After running with the --inspect flag I could indeed see that all time timestamp parsing was indeed delivering the correct timestamp. That is true for the version where I converted the timestamp with tempalte stages to RFC339 as well in using the leaner version with just using the timestamp stage.

config with template stage converting:

server:
  http_listen_port: 9080
  grpc_listen_port: 0
  log_level: debug

positions:
  filename: C:\Grafana\DataStore\Promtail\positions.yaml

clients:
  - url: http://localhost:3100/loki/api/v1/push

scrape_configs:
- job_name: rclone
  static_configs:
  - targets:
      - localhost
    labels:
      __path__: C:/Grafana/LogFilesTest/rctest.log
      job: rclone
      versioncounter: 57
  pipeline_stages:
  - regex:
       expression: '^(?P<extractedtimestamp>\d{4}/\d{2}/\d{2} \d{2}:\d{2}:\d{2}) (?P<level>ERROR|INFO)  : (?P<message>.*)$'
  - template:
      source: extractedtimestamp
      #from 2006/01/02 15:04:05 to 2006-01-02 15:04:05
      template: '{{ Replace .Value "/" "-" 2 }}'
  - template:
      source: extractedtimestamp
      #from 2006-01-02T15:04:05 to 2006-01-02T15:04:05-07:00
      template: '{{ Replace .Value " " "T" 1 }}+02:00'
  - labels:
      reformattedtimestamp: extractedtimestamp
      level: level
      message: message
  - timestamp:
      source: extractedtimestamp
      format: RFC3339

config with simply using timezone stage:


server:
  http_listen_port: 9080
  grpc_listen_port: 0
  log_level: debug

positions:
  filename: C:\Grafana\DataStore\Promtail\positions.yaml

clients:
  - url: http://localhost:3100/loki/api/v1/push

scrape_configs:
- job_name: rclone
  static_configs:
  - targets:
      - localhost
    labels:
      __path__: C:/Grafana/LogFilesTest/rctest.log
      job: rclone
      versioncounter: 58
  pipeline_stages:
  - regex:
       expression: '^(?P<extractedtimestamp>\d{4}/\d{2}/\d{2} \d{2}:\d{2}:\d{2}) (?P<level>ERROR|INFO)  : (?P<message>.*)$'
  - labels:
      reformattedtimestamp: extractedtimestamp
      level: level
      message: message
  - timestamp:
      source: extractedtimestamp
      format: "2006/01/02 15:04:05"
      location: Europe/Berlin

Additionally I figured to use the ‘preformatted text’ option when pasting code here.

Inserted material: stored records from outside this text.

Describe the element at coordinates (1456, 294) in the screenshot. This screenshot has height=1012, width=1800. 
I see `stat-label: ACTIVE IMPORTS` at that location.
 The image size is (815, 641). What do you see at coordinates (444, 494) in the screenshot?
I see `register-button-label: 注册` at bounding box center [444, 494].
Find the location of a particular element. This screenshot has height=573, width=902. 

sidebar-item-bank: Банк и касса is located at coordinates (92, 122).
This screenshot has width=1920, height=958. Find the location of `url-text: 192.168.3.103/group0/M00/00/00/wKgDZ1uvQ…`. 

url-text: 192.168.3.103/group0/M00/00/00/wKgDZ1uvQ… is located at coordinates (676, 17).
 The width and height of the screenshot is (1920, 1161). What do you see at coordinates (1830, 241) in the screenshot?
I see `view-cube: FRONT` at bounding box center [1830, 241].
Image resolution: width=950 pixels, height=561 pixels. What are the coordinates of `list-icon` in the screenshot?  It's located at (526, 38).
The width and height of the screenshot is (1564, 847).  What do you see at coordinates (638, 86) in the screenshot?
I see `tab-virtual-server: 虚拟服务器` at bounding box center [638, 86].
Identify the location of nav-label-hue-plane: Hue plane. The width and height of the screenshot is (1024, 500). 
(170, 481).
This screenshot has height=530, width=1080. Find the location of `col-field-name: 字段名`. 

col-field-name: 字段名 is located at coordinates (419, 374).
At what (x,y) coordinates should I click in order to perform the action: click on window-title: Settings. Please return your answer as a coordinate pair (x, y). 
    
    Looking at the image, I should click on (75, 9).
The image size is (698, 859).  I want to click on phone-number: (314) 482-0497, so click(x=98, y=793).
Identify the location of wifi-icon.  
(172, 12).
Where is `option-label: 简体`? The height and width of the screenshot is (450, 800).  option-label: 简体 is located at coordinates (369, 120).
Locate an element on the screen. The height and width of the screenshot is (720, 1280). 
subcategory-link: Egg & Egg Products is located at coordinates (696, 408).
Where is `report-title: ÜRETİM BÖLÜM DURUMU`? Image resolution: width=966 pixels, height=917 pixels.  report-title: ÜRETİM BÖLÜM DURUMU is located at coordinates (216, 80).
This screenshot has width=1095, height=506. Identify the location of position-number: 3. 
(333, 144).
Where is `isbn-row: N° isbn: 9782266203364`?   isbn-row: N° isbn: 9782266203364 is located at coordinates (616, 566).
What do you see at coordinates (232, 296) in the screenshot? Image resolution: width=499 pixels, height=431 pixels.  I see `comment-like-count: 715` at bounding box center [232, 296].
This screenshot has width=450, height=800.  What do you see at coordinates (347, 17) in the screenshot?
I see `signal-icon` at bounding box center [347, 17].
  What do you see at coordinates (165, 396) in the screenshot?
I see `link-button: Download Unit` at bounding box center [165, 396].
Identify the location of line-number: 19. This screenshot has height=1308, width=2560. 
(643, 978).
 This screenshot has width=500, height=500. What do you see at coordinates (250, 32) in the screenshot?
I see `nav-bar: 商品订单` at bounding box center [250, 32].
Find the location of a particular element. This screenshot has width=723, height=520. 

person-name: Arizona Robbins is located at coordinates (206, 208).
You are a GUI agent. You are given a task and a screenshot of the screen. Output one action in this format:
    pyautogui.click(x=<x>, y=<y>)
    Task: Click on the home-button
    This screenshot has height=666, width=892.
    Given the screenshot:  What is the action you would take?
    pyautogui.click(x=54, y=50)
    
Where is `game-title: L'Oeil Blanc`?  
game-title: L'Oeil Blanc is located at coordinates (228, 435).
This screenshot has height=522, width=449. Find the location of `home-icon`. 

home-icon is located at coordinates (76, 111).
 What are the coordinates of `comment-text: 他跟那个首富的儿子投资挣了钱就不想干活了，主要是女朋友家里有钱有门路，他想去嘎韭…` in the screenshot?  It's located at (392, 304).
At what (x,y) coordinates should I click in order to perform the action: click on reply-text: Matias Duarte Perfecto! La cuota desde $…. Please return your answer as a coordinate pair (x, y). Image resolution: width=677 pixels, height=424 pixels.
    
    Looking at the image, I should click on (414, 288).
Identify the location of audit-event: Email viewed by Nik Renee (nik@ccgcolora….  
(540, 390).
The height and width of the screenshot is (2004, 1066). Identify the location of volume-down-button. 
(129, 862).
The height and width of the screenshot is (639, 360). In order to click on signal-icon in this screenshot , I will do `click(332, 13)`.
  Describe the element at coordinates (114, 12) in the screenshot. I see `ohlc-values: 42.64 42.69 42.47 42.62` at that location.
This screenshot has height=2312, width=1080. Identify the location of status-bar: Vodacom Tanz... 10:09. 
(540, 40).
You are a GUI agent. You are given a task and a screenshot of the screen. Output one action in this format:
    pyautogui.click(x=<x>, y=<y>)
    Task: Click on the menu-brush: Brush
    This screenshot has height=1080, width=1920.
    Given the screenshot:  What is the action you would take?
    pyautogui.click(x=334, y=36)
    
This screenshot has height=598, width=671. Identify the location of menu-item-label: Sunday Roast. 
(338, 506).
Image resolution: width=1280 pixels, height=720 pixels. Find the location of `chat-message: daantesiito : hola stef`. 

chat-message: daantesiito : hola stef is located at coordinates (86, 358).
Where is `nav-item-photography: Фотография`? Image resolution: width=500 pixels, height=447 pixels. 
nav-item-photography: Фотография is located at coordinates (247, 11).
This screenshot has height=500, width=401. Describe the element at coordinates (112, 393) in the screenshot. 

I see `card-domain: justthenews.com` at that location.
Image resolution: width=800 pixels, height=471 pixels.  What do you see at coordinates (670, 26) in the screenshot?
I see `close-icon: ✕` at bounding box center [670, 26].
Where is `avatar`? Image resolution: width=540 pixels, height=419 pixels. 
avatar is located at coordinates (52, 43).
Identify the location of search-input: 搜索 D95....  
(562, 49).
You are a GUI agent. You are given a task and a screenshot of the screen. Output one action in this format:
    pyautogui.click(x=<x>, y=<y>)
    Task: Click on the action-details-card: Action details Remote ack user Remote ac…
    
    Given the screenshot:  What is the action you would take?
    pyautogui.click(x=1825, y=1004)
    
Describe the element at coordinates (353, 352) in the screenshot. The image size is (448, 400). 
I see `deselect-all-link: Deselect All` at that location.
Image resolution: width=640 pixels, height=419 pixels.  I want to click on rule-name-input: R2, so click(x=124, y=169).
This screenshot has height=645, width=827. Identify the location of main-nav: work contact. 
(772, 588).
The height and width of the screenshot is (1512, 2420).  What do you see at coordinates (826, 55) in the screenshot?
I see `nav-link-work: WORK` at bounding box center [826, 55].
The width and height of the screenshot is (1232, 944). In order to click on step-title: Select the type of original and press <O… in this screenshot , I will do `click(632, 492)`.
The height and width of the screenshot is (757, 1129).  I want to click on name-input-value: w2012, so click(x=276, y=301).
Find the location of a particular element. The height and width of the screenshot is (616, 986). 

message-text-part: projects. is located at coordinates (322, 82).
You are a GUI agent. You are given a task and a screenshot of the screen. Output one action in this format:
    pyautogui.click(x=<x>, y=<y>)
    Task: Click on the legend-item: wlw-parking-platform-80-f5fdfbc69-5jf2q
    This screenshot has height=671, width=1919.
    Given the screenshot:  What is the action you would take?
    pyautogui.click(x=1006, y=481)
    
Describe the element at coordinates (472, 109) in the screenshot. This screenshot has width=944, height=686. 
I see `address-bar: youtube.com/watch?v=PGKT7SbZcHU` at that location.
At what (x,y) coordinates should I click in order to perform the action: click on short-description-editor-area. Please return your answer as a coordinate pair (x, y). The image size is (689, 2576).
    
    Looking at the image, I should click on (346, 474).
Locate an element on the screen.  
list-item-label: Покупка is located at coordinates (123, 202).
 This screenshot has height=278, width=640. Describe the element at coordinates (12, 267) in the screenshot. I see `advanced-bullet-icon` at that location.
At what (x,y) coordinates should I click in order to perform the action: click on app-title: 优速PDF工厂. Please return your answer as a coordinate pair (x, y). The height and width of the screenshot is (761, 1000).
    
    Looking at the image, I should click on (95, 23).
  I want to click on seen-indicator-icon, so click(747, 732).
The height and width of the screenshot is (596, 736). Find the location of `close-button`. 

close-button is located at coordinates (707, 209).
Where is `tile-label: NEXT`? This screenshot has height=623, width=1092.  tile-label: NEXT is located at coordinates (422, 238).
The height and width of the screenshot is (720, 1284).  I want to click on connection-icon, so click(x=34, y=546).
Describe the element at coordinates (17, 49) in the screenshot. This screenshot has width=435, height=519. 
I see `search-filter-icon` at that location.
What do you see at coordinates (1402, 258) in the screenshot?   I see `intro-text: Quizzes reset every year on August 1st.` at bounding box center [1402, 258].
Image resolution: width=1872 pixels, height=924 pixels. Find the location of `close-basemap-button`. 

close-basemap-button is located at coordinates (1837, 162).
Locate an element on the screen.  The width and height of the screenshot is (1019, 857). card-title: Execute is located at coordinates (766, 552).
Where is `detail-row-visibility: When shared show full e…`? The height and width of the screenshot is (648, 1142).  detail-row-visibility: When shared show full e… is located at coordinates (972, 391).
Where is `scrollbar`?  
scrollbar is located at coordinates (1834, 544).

My first config paste surprisingly removed the tags for the capture groups.

Side note: I will remove the ‘message’ part now after having read the best practices on use of labels.

So I am very happy now having solved this riddle and now being able to do the real stuff in Grafana.

There is one thing though that I still need to solve: How far into the past the log lines are accepted. In my use case the content / log files a produced every night, but the logs are only available to processing next day.

I ran with --inspect flag and I was manually adding lines to the log file to do some testing. I figured that only log lines around something like two and a half hours back from now make it into being available to query in Grafana.

I did add limits_config to loki:

limits_config:
  reject_old_samples: false
  reject_old_samples_max_age: 4w

Is there somewhere else I need to make an adjustment to accepts logline for the past 24h?

Thanks
Peter

Hey Peter, did you ever find a way to make adjustments to accept loglines past 24h to a specified time?